Print the lines below word for word, leaving out the pictures.

──────── DATA SHOWN

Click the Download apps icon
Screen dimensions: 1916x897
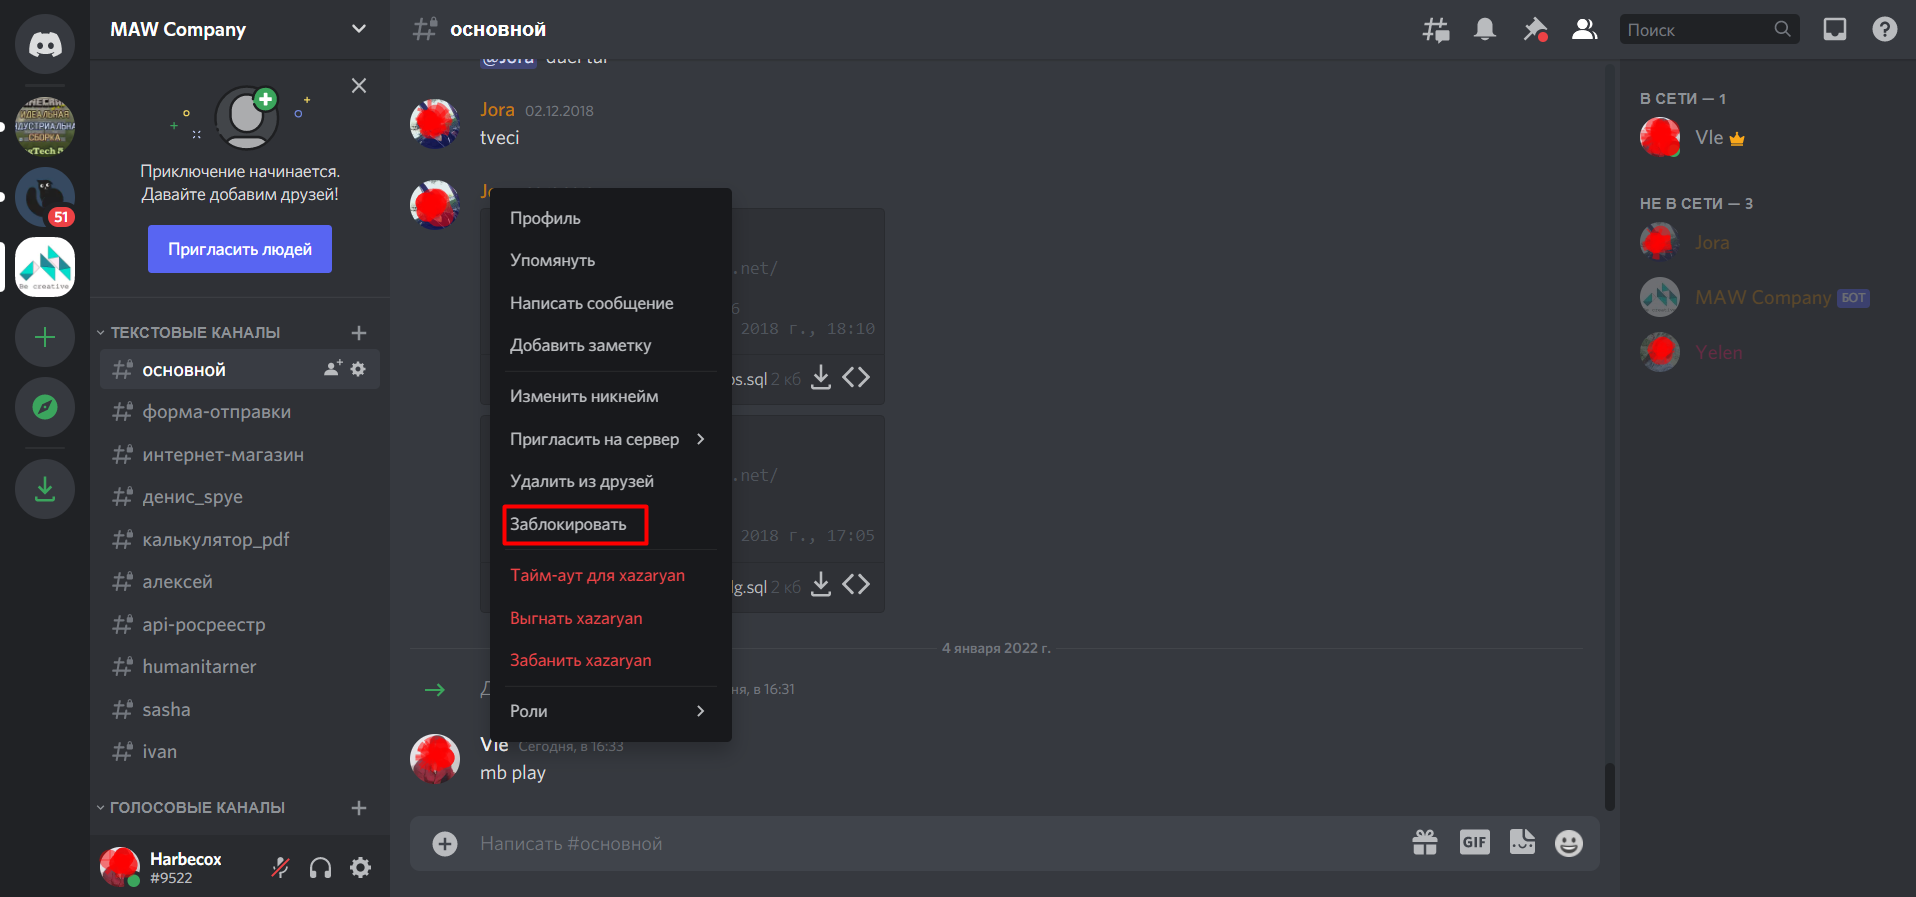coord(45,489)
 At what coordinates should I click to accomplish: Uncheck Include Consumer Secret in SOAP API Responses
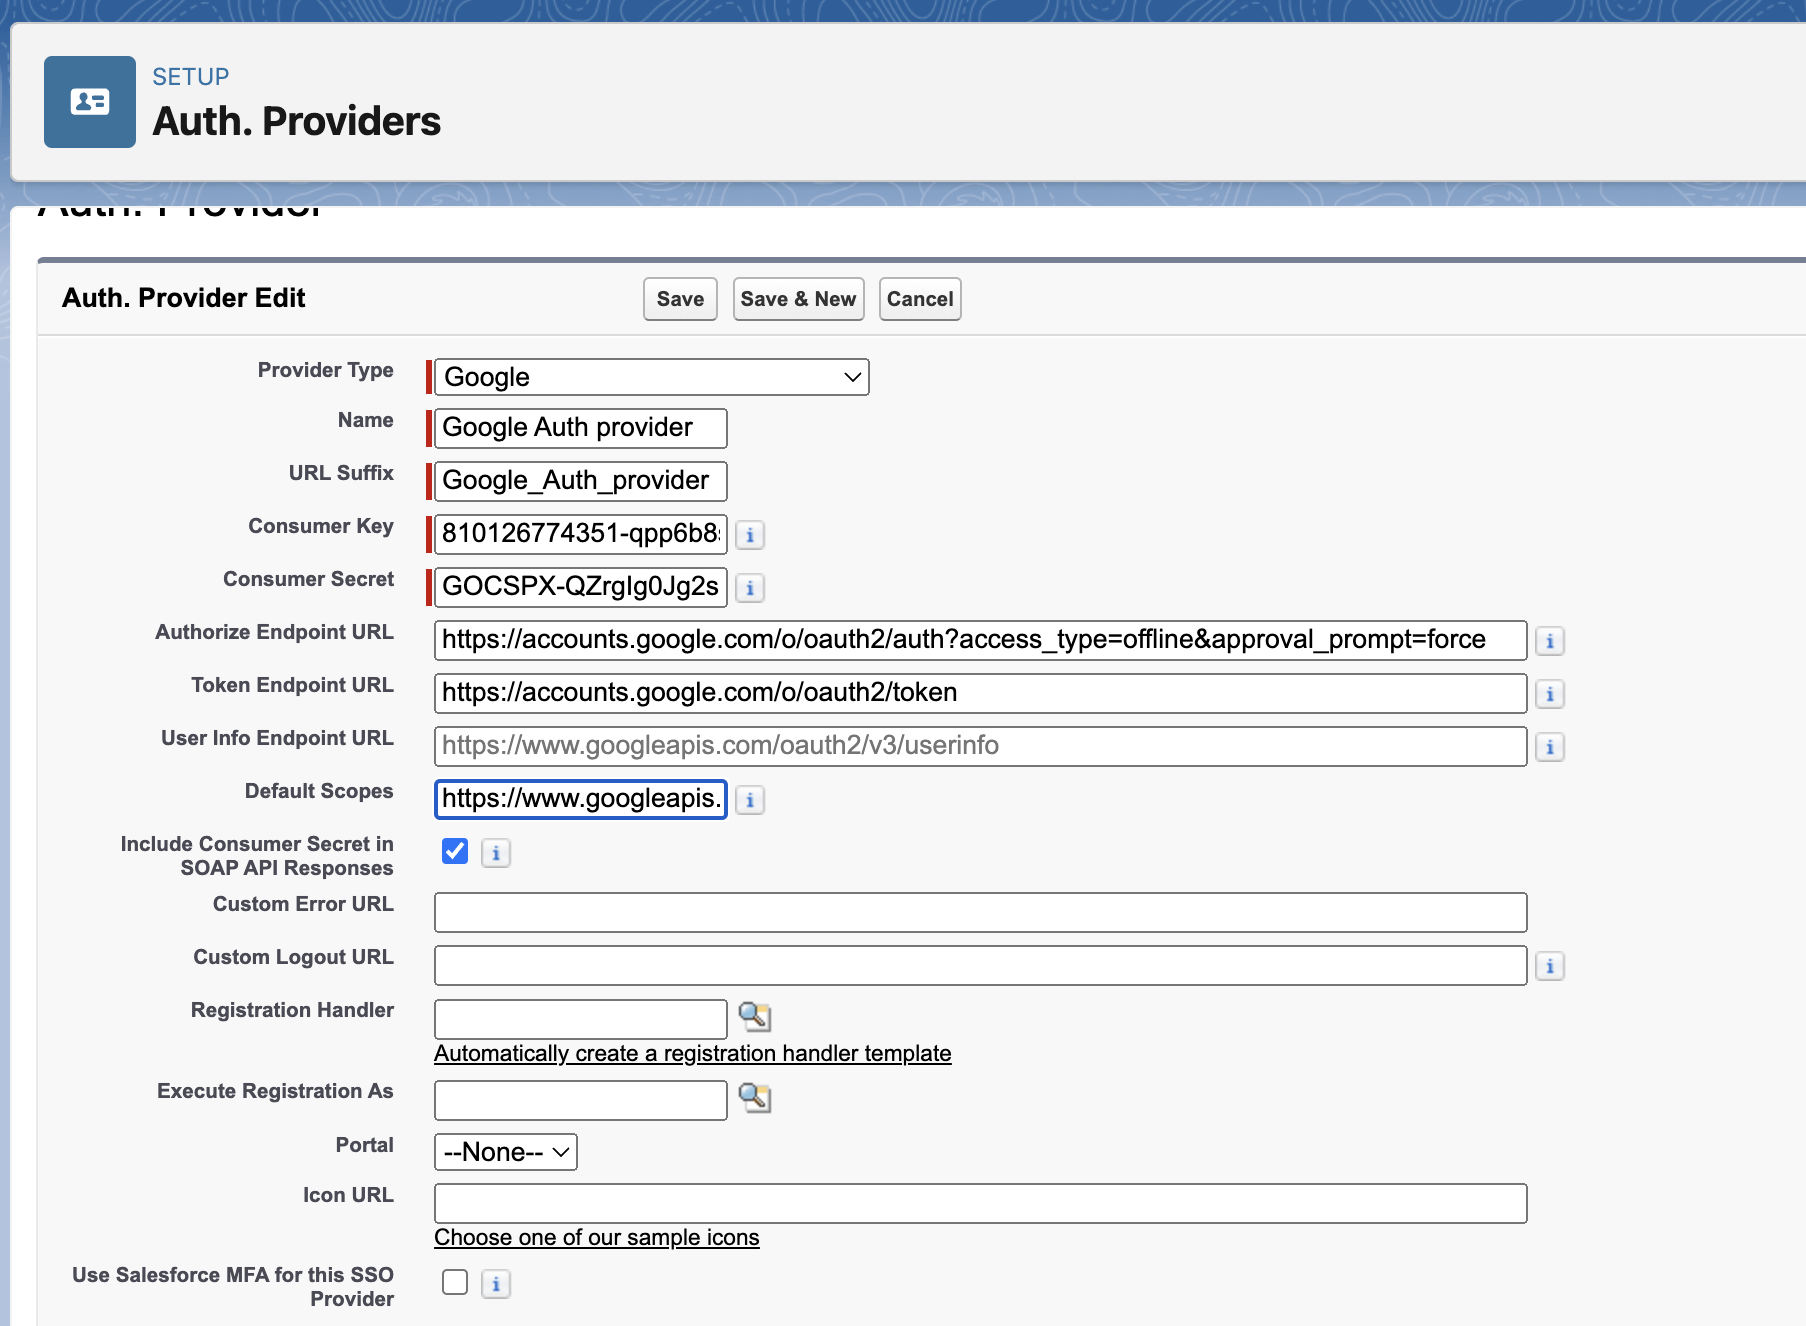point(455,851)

────────────────

EXERCISE RESPONSE:
Click the Download apps icon
Screen dimensions: 1916x897
coord(45,489)
 At what coordinates should I click to accomplish: Uncheck Include Consumer Secret in SOAP API Responses
point(455,851)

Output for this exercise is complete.